On this Day in Church History the Council of the Twelve met for the last time in the Nauvoo Temple before going West (February 8, 1846)1

Last weekend my family participated in what’s called the Nauvoo Exodus Commemoration. Hundreds of people met on this freezing Saturday morning to remember something remarkable—beginning in February 1846 thousands of Latter-day Saints began their journey west in search of religious freedom.

At the event we all wore name tags honoring our ancestors whose footsteps led to our futures.

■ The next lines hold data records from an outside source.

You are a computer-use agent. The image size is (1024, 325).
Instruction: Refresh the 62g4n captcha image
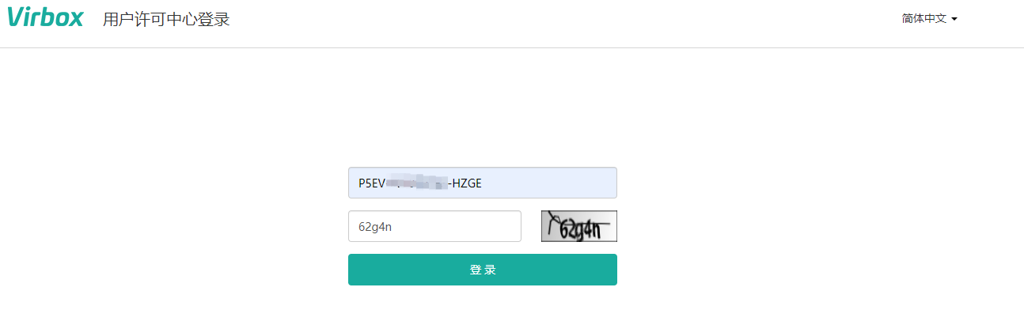click(579, 226)
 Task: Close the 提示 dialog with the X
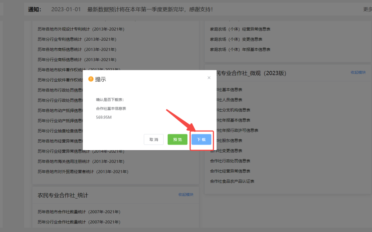(x=209, y=78)
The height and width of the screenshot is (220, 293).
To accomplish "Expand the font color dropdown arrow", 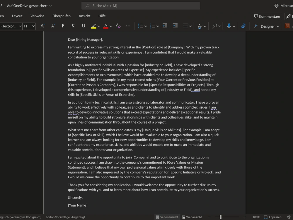I will [x=110, y=26].
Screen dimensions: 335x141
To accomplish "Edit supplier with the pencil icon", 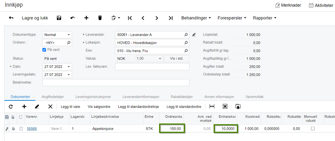I will [194, 35].
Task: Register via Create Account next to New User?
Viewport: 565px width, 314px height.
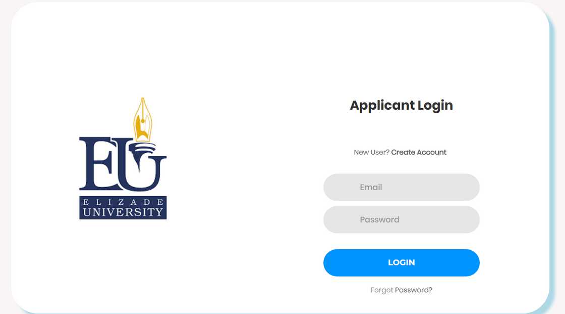Action: tap(419, 152)
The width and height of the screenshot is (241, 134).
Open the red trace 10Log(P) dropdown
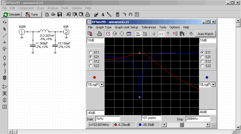tap(102, 85)
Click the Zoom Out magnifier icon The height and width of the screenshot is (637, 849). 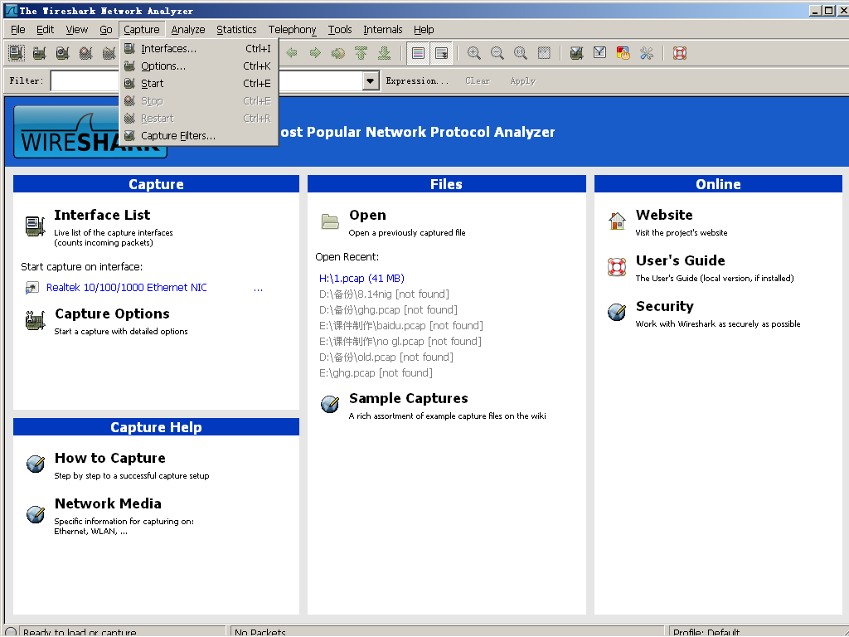coord(497,53)
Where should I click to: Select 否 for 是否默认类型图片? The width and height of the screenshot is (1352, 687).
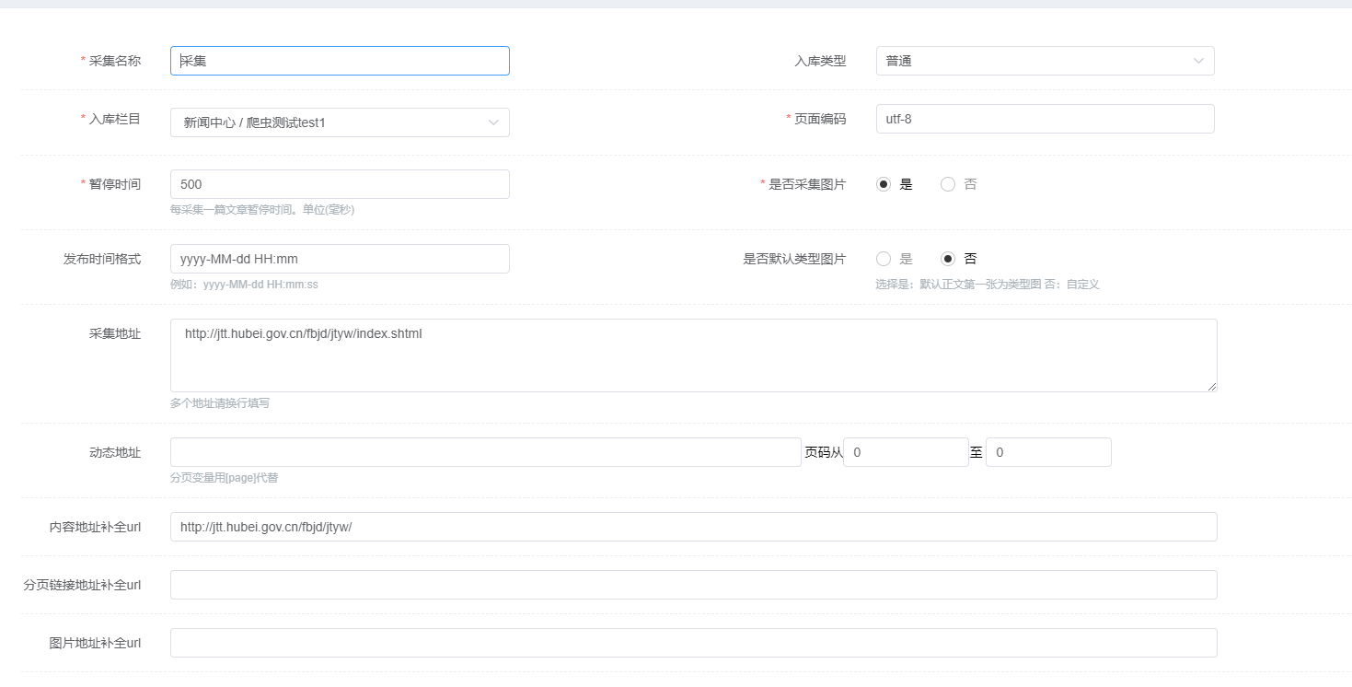coord(948,259)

Anyone who knows anything about westward pionneers knows that their journey wasn’t easy—not even close. I have read and heard a lot about pioneers over the years. I even participated in two pioneer reenactments when I was 14 and 18 years old. This year, though, I learned something new and meaningful.

I always thought that the early Saints were forced to flee Nauvoo—leaving everthing behind. I thought how devastating it must have been for them to complete the Nauvoo Temple and immediately abandon it.

While these things are true there was something that I had overlooked. The Saints weren’t leaving empty-handed. The Lord had given them something to take on their journey that was more precious than any mansion, gold, treasure, or possession they could’ve owned.

The Lord had given them power.

Take a look at this quote from Nauvoo pioneer Sarah DeArmon Pea Rich:

“For if it had not been for the faith and knowledge that was bestowed upon us in that temple [Nauvoo] by the influence and help of the spirit of the Lord, our journey would have been like one taking a leap in the dark, to start out on such a journey in the winter as it was, and in our state of poverty, it would seem like walking into the jaws of death. But we had faith in our Heavenly Father, and we put our trust in Him, feeling that we were His chosen people and had embraced His gospel; and instead of sorrow we felt to rejoice that the day of our deliverance had come.”2

In February 1846 approximately 6,000 people had received their temple blessings—up to 295 people in a single day.3 How amazing is that!

All of those people weren’t just leaving the Nauvoo Temple behind: they were taking a piece of it with them. They had received blessings of power in the temple. Those blessings led them through some pretty dark times that lay ahead (not to mention all that they had already endured).

An early Saint named Mercy Thompson wrote that Joseph Smith had described the temple blessings like this: “They will bring you out of darkness into marvelous light.”4

I love that phrase, “marvelous light.” To me, “marvelous light” makes me think of enlightenment, peace, warmth, and love. Basically, it makes me feel the Spirit and think of God.

Like the pioneers before me I also believe that God can lead us out of darkness into “marvelous light.”

What does “marvelous light” mean to you?

Well wishes,

Justina

Citations

1. Saints: The Story of the Church of Jesus Christ in the Latter Days, vol. 1, The Standard of Truth, 1815–1846 [2018], Chapter 46: Endowed with Power, 583.

2. Sarah DeArmon Pea Rich, 1814-1893, Autobiography (1814-1893), typescript, BYU.

3. Holzapfel, Jeni Broberg & Richard Neitzel. Women of Nauvoo. Salt Lake City, Utah. Bookcraft, 1992. Chapter 11, 158.

4. Holzapfel, Jeni Broberg & Richard Neitzel. Women of Nauvoo. Salt Lake City, Utah. Bookcraft, 1992. Chapter 11, 159.